Thinking Historically /OETC2010

For my first session at OETC2010 I am attending “Thinking Historically: Building a Primary Source Exhibit and Online Teaching Module with Omeka.” (There was an earlier session, but I was unable to remain in it…)

thinkinghistoricallyPresenters Gail Greenberg and Nadine Grimm discussed their digital exhibits project for encouraging students to higher-order thinking. Utilizing the free and open source Omeka, they built a virtual “primary source exhibit.”

Digitized history exhibits? What?

Drawing on maps, photos, documents and other primary sources and packaging them into interactive online learning using Web 2.0 tools.

George Mason University’s Center for History and New Media strives to “use digital media to preserve and present history online, transform scholarship across the humanities, and advance historical education and understanding.” They are in year 2 of a 3 year project partnership.

The project:

They built an interactive website to collect various digital media relating to history and to organize it into teaching modules that students can move through. The presenters showed us various images they had gathered from Schwebel (the bread company).

The exercise:
Duplicate a passage from the session write-up, beginning at the words "Digitized history exhibits?" and stopping after the words "(the bread company).". The lines that come next are separate material and are unrelated to the session write-up.

Dataset extract:
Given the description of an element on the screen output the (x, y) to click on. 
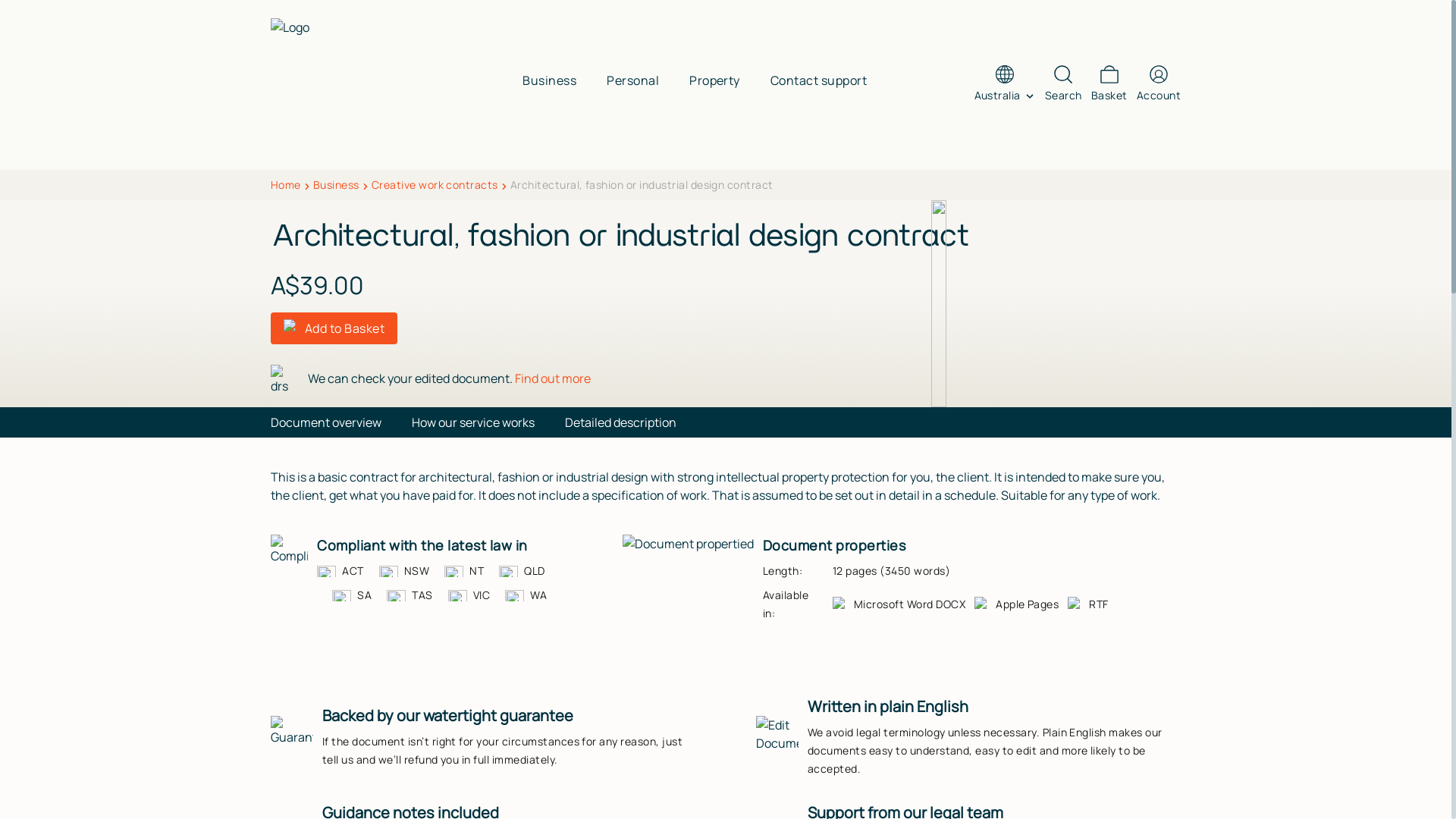
Search Element type: text (1063, 84)
Account Element type: text (1158, 84)
Business Element type: text (549, 80)
Creative work contracts Element type: text (434, 184)
Add to Basket Element type: text (333, 328)
Home Element type: text (285, 184)
Business Element type: text (336, 184)
Property Element type: text (714, 80)
Contact support Element type: text (818, 80)
Find out more Element type: text (552, 378)
Detailed description Element type: text (620, 422)
Australia Element type: text (1004, 95)
Basket Element type: text (1109, 84)
How our service works Element type: text (472, 422)
Document overview Element type: text (325, 422)
Personal Element type: text (632, 80)
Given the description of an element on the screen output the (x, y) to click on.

Reply to the task:
Digitized history exhibits? What?

Drawing on maps, photos, documents and other primary sources and packaging them into interactive online learning using Web 2.0 tools.

George Mason University’s Center for History and New Media strives to “use digital media to preserve and present history online, transform scholarship across the humanities, and advance historical education and understanding.” They are in year 2 of a 3 year project partnership.

The project:

They built an interactive website to collect various digital media relating to history and to organize it into teaching modules that students can move through. The presenters showed us various images they had gathered from Schwebel (the bread company).